Home / Culture, technologies et médias / Face à Spotify, les radios françaises lancent un « Netflix de l’audio »
Medias

Face à Spotify, les radios françaises lancent un « Netflix de l’audio »

Les stations des groupes Radio France, M6, Lagardère et Les Indés veulent reprendre la main sur la diffusion numérique de leurs contenus.

Après Salto, l’initiative française dans le streaming vidéo qui doit être lancée à l’automne par les groupes TF1, France Télévisions et M6, les radios lancent à leur tour une plateforme commune. Radio France, Lagardère News (Europe 1, Virgin Radio, RFM), Les Indés Radios (Oui FM, Latina, Voltage…), Groupe M6 (RTL, RTL2, Fun Radio) ont annoncé ce lundi matin la création d’une société commune afin d’offrir « une interface digitale simple et gratuite permettant d’écouter l’ensemble de leurs programmes radio et contenus audio sur les différents appareils numériques ». Téléphones mobiles, assistants vocaux et enceintes connectées, tableaux de bord numériques des voitures…, les radios sont amenées à être diffusées et concurrencées sur plusieurs supports aujourd’hui.

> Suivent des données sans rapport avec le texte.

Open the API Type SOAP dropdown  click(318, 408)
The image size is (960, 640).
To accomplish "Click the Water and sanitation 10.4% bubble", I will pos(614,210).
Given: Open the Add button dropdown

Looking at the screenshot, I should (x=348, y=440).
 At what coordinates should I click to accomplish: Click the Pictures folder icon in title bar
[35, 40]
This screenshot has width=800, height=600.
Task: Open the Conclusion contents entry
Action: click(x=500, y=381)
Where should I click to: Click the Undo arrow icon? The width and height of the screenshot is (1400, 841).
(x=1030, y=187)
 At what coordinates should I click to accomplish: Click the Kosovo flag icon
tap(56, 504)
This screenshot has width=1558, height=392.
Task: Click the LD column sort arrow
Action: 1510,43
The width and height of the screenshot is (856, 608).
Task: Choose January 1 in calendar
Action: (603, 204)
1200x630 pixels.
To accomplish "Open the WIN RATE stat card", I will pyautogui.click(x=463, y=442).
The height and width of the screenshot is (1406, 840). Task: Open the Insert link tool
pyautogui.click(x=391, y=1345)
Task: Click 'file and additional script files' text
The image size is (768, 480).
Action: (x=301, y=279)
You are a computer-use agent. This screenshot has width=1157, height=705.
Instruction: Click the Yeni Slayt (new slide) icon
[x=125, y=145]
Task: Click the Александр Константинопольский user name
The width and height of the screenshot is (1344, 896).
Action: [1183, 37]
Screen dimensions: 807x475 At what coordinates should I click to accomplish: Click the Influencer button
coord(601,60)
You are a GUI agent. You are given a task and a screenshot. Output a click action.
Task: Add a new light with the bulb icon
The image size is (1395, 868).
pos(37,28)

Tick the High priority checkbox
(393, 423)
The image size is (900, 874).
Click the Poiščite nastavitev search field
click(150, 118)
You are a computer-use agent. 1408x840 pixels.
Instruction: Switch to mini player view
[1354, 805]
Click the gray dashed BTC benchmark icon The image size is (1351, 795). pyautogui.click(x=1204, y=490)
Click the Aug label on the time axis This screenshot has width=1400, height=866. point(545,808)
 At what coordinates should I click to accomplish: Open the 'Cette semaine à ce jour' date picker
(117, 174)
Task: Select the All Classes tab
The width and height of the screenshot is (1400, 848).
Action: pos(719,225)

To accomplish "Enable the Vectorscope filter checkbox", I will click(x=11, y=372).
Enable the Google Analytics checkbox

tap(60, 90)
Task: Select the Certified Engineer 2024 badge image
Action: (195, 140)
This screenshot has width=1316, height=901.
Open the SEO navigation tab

Dans son essai Le Nouveau Pouvoir de la voix (éd. Débats publics), Mathieu Gallet, l’ex-PDG de Radio France, explique bien que la radio est en danger si elle ne se réinvente pas face aux plateformes technologiques du type Spotify et Deezer, qui investissent beaucoup dans le podcast et connaissent parfaitement les goûts et les couleurs de leurs utilisateurs. L’enjeu consiste donc notamment à maîtriser les données de ses utilisateurs. En effet, si chaque radio dispose de sa propre application, les agrégateurs qui permettent d’écouter plusieurs stations ne sont pas gérés par les éditeurs eux-mêmes, mais par des sociétés concurrentes. « Cette coopération entre les principales radios françaises est une excellente initiative, qui doit nous permettre de reprendre la main sur la diffusion numérique de nos antennes et nos contenus », estime dans un communiqué Régis Ravanas, directeur général du pôle audio du groupe M6. « Avec ce projet, nous avons à cœur de mutualiser nos forces en créant notre propre plateforme », abonde Constance Benqué, la présidente de Lagardère News. « Nous tenons à ce que nos auditeurs retrouvent dans ce nouvel univers nos lignes éditoriales et nos prescriptions qui fondent la qualité du lien de confiance entre nous »indique Sibyle Veil, PDG de Radio France.

Un lancement début 2021

La plateforme commune n’a pas encore de nom. Il devrait être dévoilé dans les prochains mois. Selon nos informations, la nouvelle société annoncera début septembre si elle lance une plateforme nouvelle ou utilise une solution existante. Le lancement officiel de l’application devrait se faire en janvier 2021. « C’est une première étape. Dans une action collective, il est important d’avoir un support pour un mode d’action pérenne. Chacun a son droit de participation et de vote dans le système », commente Jean-Éric Valli, président des Indés Radios, qui a impulsé des négociations depuis deux ans. Ce dernier sera d’ailleurs le président de la plateforme commune. Les radios partenaires (Europe 1, Virgin Radio, RTL, France Inter, France Info, Les Indés Radios…) sont écoutées par environ deux tiers des auditeurs français. Pour l’heure, NRJ Group ou encore Skyrock et Radio Nova ne sont pas montés dans le train. « Des discussions sont en cours avec eux. Tout le monde a sa place dans le dispositif », insiste Jean-Éric Vialli. D’après nos informations, la restructuration en cours dans le groupe NextRadioTV a notamment retardé l’alliance de RMC pour s’allier à la plateforme.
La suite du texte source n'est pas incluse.